* DOSTARCZONY TEKST:

CRN Kto i po co
miałby deponować kod źródłowy oprogramowania?

Michał
Zborowski
Z jednej strony jego nabywca, na wypadek bankructwa
producenta systemu, śmierci kluczowego programisty lub świadczenia przez
producenta usług na mało satysfakcjonującym poziomie. Z drugiej
– producent oprogramowania. Depozyt kodu chroni go między innymi przed
wyciekiem kluczowych informacji o zastosowanych rozwiązaniach.

 


CRN Dlaczego producent oprogramowania miałby podpadać
klientowi i nie wywiązywać się do końca z umowy?

Michał
Zborowski
Wynika to na przykład z cyklu życia produktu.
W pewnej chwili producentowi może się przestać opłacać rozwijać
oprogramowanie na warunkach zapisanych w umowie. Może również chcieć
wprowadzić system o nowej funkcjonalności, z zastosowaniem najnowocześniejszych
rozwiązań sprzętowych. Z kolei z punktu widzenia klienta przejście na
nowy software jest długim i złożonym procesem. Nabywca musi zachować
ciągłość swojego biznesu. Nawet jeśli dostawcy oprogramowania już za bardzo nie
opłaca się dalej prowadzić serwisu tego produktu. Zabezpieczeniem dla
kupującego program w takim przypadku jest właśnie depozyt jego kodu.

* WYCIĄG DANYCH:

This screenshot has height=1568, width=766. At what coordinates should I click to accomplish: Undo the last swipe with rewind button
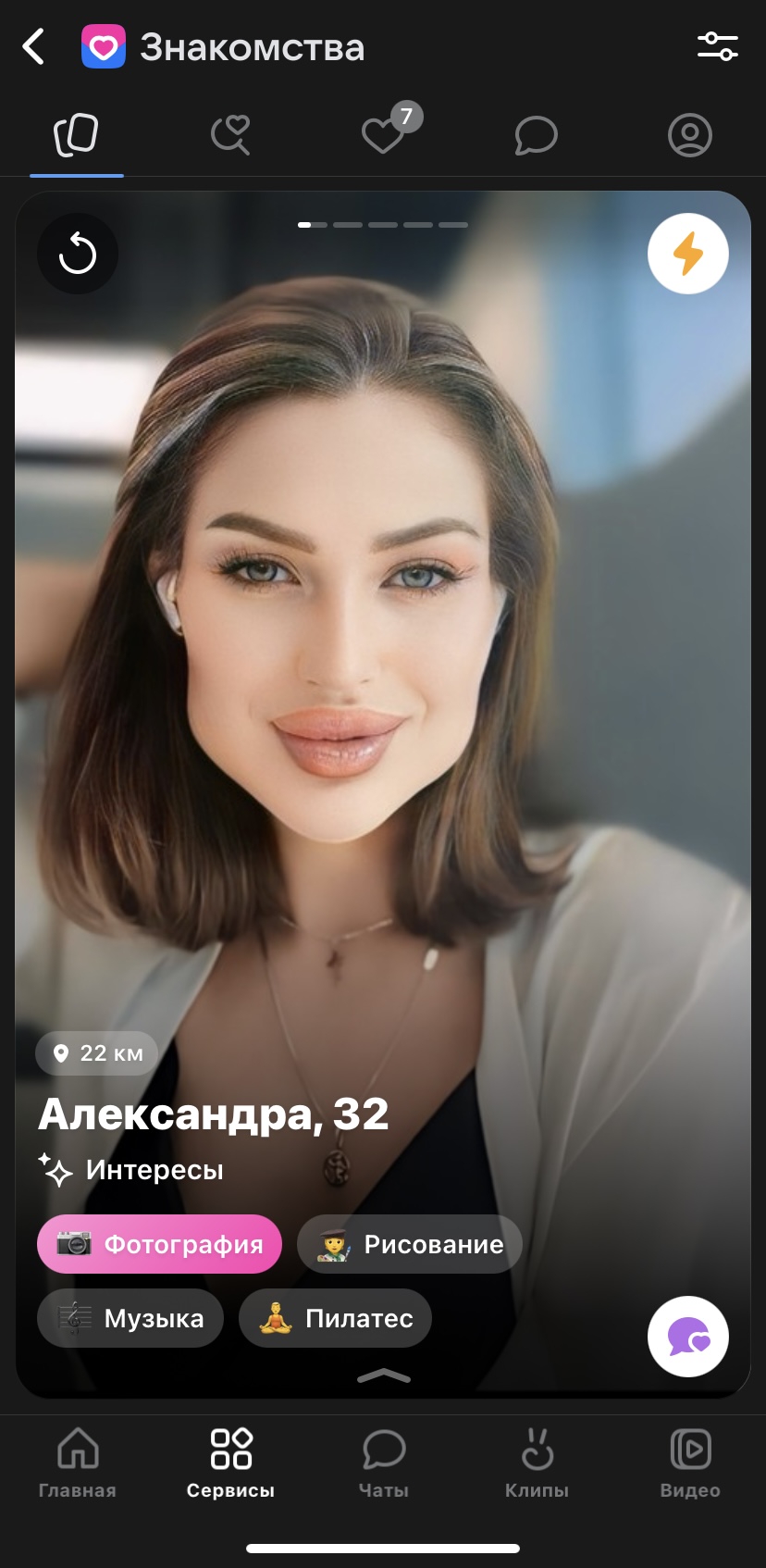78,254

* ZADANIE: Proszę kontynuować wywiad o deponowaniu kodu źródłowego oprogramowania, zaczynając bezpośrednio po jego ostatnim zdaniu.

* ROZWIĄZANIE ZADANIA:
 


CRN Twierdzicie, że jako pierwsi w Polsce świadczycie
usługę depozytu. Czy rzeczywiście wcześniej nikomu nie przyszło to do głowy?

Michał
Zborowski
Jako pierwsi w Polsce świadczymy ją w sposób
profesjonalny. To, co obecnie funkcjonuje na rynku, jest paradepozytem, który
zapewnia parabezpieczeństwo obu stronom umowy. Firmy deponują kody
w skrytkach bankowych lub notarialnych. Są one przechowywane na nośnikach
słabej jakości, niezabezpieczonych. Poza tym ich zawartość (ów kod źródłowy)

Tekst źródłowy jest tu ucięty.